[Stored data]

+++

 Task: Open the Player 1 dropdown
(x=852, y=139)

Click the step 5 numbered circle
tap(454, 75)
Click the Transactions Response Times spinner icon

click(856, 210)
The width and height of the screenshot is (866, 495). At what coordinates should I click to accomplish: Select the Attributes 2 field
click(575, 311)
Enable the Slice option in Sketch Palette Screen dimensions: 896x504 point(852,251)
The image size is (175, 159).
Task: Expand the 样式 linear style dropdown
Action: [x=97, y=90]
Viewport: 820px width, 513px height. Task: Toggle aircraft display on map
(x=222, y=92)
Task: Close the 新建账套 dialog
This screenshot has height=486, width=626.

+++

-- TASK DIRECTIONS --
All of the lines above must be returned exactly.

-- EXERCISE RESULT --
 Task: Open the Player 1 dropdown
(x=852, y=139)

Click the step 5 numbered circle
tap(454, 75)
Click the Transactions Response Times spinner icon

click(856, 210)
The width and height of the screenshot is (866, 495). At what coordinates should I click to accomplish: Select the Attributes 2 field
click(575, 311)
Enable the Slice option in Sketch Palette Screen dimensions: 896x504 point(852,251)
The image size is (175, 159).
Task: Expand the 样式 linear style dropdown
Action: [x=97, y=90]
Viewport: 820px width, 513px height. Task: Toggle aircraft display on map
(x=222, y=92)
Task: Close the 新建账套 dialog
This screenshot has height=486, width=626.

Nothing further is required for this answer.